Recognizing their potential and the need for design and performance criteria for certifying their usability, in 2004 ASTM initiated a new project to write standards for these three categories of supplemental evacuation equipment. At the current time, two of the three standards are in the balloting stage. A proposal to establish Life Safety Code criteria for installation of such equipment was initially accepted in principle by the Technical Committee on Means of Egress, but was returned to committee for further consideration by a vote of the membership at the 2005 NFPA Technical Meeting. This action automatically places the subject on the agenda for the next revision cycle.

 

 

Areas of Refuge/Rescue Assistance
Over the decade of the 1990s, the model code communities made a concerted and successful effort to mainstream the accessibility requirements of the Americans with Disabilities Act, known as the ADA Accessibility Guidelines (ADAAG), into their respective codes. As such, those codes now incorporate requirements for areas of refuge that provide for a presumably safe place for persons who cannot use the stairs to await assistance. One such area that is recognized by model codes and the ADAAG is a floor of a building where the floor or building, respectively, is equipped throughout with an approved sprinkler system.

 

 

The community of persons with disabilities is now looking for changes to the model codes and the Americans with Disabilities Act that will affect two key concepts: that it is acceptable to leave persons with disabilities behind while those without disabilities evacuate the building and that a sprinklered floor of a building provides sufficient protection to be considered an area of refuge.

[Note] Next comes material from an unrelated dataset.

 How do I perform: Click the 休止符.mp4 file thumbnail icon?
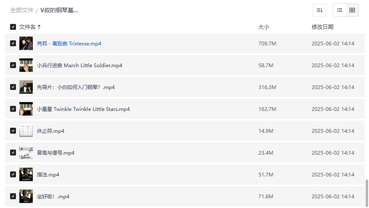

While the issue with the first concept is one of equity, the second one is stated in recognition that not all incidents requiring evacuation, such as catastrophic power failure, are ameliorated by sprinkler protection and that sprinkler protection should not be depended upon as the sole means of protection while awaiting assistance.

 

 

The resolution of this issue is likely to tie in with either the provision of elevators suitable for evacuation or supplemental evacuation equipment. As an interim measure, and one that can be applied to many existing buildings, is the provision of stair descent devices to which persons with mobility impairments can transfer and, with assistance from coworkers or building staff, can evacuate via the stairways with other occupants. Products suitable for this use are on the market, but no comprehensive means for evaluating their capability has been available. In the near future, this will change with the development of a standard for such devices under the auspices of the Rehabilitation Engineering Society of North America.

 

 

David A. de Vries, P.E., CSP, is with Firetech Engineering Incorporated.

 

 

References

  1. NIST NCSTAR 1: Federal Building and Fire Safety Investigation of the World Trade Center Disaster: Final Report of the National Construction Safety Team on the Collapses of the World Trade Center Tower, National Institute of Standards and Technology, Gaithersburg, MD, 2005 (download at http://wtc.nist.gov/reports_october05.htm).
  2. NFPA 101-2006, Life Safety Code , National Fire Protection Association, Quincy MA, 2006.
  3. ASTM E2072-04, Standard Specification for Photoluminescent (Phosphorescent) Safety Markings, ASTM International, West Conshohocken, PA, 2004.
  4. ASTM E2030-04, Guide for Recommended Uses of Photoluminescent (Phosphorescent) Safety Markings, ASTM International, West Conshohocken, PA, 2004.
  5. ANSI/ASME A17.1-2004, Safety Code for Elevators and Escalators, American Society of Mechanical Engineers, New York, 2004.